A gripe espanhola teve como principal agente propagador a guerra e o deslocamento de massa. As linhas férreas foram o caminho encontrado para a propagação do vírus (20 milhões de mortos).

A tuberculose, responsável por 1 bilhão de mortos de 1850 a 1950, é altamente contagiosa pelo contato e o vírus, quando não eliminado no organismo e feito apenas o combate parcial, como acontece em muitas prisões no mundo e no Brasil, torna-se resistente ao tratamento, aperfeiçoando-se.

Recentemente tivemos o vírus influenza H1N1, com cepa que se imaginava eliminada na sociedade moderna, o da gripe espanhola.

Agora, novo surto de corona vírus surge, com a paralisação de um país imenso como a China.
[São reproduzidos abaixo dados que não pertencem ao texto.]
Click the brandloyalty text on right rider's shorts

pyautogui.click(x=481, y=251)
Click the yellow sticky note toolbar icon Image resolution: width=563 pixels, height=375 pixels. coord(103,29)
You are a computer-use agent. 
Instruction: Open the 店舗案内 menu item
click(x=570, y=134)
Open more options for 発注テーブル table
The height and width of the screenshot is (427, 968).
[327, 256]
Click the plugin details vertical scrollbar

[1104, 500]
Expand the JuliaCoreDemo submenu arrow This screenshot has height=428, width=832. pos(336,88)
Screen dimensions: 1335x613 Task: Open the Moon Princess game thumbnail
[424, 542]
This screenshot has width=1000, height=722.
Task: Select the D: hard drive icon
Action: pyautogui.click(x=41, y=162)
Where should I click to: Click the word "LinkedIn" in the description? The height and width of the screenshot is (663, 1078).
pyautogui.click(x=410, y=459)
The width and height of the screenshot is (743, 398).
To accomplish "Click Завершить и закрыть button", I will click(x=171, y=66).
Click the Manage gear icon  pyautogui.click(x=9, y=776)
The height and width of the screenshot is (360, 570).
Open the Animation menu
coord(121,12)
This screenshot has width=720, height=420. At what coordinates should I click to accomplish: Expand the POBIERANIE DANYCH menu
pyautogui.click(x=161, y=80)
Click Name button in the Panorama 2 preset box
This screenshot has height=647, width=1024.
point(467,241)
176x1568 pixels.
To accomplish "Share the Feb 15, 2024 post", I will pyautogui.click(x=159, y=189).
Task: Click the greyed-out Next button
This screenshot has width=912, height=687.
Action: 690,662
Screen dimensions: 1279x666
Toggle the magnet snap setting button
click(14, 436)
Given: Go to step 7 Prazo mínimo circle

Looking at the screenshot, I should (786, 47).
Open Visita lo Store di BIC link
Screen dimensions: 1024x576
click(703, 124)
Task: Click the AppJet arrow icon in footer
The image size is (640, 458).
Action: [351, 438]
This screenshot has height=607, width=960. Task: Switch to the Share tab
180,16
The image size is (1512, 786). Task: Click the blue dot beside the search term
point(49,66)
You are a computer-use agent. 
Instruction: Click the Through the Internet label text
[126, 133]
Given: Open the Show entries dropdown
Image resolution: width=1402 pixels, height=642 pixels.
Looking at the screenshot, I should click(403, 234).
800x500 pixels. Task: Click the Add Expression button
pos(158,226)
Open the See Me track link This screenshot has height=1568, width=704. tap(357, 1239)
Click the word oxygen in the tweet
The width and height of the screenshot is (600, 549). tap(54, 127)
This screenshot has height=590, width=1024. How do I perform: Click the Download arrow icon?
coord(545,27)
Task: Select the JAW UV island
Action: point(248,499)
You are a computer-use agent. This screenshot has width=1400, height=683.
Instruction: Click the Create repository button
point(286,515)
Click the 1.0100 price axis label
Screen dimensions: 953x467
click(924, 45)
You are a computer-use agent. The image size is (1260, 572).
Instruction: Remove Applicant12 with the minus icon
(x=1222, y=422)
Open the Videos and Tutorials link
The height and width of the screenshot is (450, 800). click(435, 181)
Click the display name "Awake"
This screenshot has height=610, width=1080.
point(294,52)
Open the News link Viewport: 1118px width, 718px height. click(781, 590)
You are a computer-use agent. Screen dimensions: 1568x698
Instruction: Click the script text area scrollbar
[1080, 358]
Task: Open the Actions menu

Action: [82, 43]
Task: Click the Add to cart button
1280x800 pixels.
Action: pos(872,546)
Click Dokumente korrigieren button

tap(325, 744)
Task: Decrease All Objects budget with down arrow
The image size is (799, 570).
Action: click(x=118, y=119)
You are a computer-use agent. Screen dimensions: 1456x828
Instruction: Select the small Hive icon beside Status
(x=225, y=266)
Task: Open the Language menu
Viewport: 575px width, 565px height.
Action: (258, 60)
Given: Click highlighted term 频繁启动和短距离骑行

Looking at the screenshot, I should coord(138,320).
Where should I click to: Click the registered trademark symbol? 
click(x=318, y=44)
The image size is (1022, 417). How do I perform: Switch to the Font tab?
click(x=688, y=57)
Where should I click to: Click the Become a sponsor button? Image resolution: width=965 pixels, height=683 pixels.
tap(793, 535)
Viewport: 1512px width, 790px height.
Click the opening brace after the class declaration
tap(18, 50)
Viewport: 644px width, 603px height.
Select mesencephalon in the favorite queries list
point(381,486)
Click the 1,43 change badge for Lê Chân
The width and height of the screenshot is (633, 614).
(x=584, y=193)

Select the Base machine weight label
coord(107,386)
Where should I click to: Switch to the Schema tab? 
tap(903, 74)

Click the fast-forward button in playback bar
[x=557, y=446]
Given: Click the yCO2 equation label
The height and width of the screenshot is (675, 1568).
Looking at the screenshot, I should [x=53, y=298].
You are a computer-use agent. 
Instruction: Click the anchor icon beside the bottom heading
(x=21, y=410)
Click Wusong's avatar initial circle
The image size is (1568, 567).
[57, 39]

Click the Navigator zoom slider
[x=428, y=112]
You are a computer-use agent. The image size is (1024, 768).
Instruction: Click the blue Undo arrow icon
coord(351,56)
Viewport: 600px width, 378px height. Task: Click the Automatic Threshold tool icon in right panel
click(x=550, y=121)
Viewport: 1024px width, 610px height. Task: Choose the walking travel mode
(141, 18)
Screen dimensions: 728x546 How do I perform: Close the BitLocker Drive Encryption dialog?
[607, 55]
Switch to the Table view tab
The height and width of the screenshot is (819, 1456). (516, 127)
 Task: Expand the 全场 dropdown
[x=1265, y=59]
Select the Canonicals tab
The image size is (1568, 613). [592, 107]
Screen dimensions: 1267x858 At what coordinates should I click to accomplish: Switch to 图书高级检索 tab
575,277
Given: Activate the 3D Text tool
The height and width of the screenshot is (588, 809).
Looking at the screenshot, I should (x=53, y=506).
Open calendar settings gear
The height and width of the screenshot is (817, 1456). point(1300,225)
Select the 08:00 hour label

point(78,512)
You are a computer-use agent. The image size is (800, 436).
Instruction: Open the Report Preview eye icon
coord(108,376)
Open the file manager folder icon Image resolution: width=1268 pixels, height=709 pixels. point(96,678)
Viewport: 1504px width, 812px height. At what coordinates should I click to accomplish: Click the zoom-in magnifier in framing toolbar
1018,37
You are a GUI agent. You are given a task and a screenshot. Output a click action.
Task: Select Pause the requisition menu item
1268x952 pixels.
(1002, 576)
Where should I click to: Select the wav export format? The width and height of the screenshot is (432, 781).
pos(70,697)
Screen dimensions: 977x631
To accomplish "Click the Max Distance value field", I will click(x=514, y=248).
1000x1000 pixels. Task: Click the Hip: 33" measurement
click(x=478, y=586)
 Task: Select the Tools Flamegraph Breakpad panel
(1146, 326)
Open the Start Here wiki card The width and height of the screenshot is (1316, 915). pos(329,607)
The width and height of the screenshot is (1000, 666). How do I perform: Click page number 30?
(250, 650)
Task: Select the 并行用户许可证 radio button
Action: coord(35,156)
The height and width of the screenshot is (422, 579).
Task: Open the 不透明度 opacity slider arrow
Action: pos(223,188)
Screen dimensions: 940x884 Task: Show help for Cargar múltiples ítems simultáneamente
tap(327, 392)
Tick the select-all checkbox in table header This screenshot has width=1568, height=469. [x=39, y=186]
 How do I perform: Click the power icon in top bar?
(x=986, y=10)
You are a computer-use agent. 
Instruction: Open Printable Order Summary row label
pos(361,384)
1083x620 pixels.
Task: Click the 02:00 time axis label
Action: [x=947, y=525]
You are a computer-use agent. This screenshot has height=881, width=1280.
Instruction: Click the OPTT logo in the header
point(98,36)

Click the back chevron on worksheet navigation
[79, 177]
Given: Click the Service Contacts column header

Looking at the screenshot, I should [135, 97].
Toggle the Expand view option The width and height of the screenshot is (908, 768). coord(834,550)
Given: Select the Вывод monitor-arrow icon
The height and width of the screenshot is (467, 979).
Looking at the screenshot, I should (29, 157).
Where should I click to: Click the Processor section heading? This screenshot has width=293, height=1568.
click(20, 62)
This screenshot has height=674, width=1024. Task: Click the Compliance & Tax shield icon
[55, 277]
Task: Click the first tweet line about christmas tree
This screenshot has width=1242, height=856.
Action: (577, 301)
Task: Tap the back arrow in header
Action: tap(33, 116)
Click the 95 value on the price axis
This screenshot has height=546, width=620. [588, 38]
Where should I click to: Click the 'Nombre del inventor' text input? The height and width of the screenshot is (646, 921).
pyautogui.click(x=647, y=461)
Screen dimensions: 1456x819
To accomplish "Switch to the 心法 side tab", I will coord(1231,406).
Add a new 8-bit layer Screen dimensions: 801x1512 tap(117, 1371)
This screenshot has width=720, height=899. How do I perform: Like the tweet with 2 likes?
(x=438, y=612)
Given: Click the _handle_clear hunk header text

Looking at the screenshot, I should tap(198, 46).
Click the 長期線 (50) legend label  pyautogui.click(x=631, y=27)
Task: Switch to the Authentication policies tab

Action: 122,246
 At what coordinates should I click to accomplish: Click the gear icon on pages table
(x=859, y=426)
Novamente a corrida evolucionista nos impulsiona e modifica o mundo.

Segundo Yuval Noah Harari (livro Sapiens), a evolução e a guerra entre espécies levaram o homo sapiens (assim autointitulado) ao domínio do planeta, demonstrando sermos um predador extremamente eficiente. Porém, a própria evolução causa peças, como a perda de parte significativa de nossa liberdade e diversidade, pelo predomínio de uma só espécie. Havia várias espécies de homo, mas o embate entre eles levou ao genocídio de todos que não fossem sapiens (Homo gautengensis, habilis, erectus, ergaster, heidelbergensis, neanderthalensis). E uma espécie não viveu depois da outra, mas muitas viveram juntas, em permanente luta pela supremacia sobre a outra. Vencemos, e eliminamos todas as outras espécies de homo.

Vencemos pela evolução, e venceremos novamente os vírus e bactérias, mesmo que o dano à humanidade, hoje composta exclusivamente de sapiens, tenha grandes perdas, e tudo graças a evolução.

Caso o mundo fosse oriundo do criacionismo, não haveria o porquê de se preocupar com vírus, pois, uma vez identificado, seria neutralizado e fim, não mais incomodaria. Mas, infelizmente, eles se adaptam e se aperfeiçoam. E como nós, eles aprenderam pela evolução por bilhões de anos.

Mesmo que, segundo Yuval Harari, o sapiens hoje sabe menos e é menos qualificado física e mentalmente, no geral, do que o homo sapiens catador-coletor, referindo-se à espécie sapiens como tendo sofrido uma involução. Bolsonaro é a prova viva disso.

 

*Adalberto Paulo Klock é servidor público.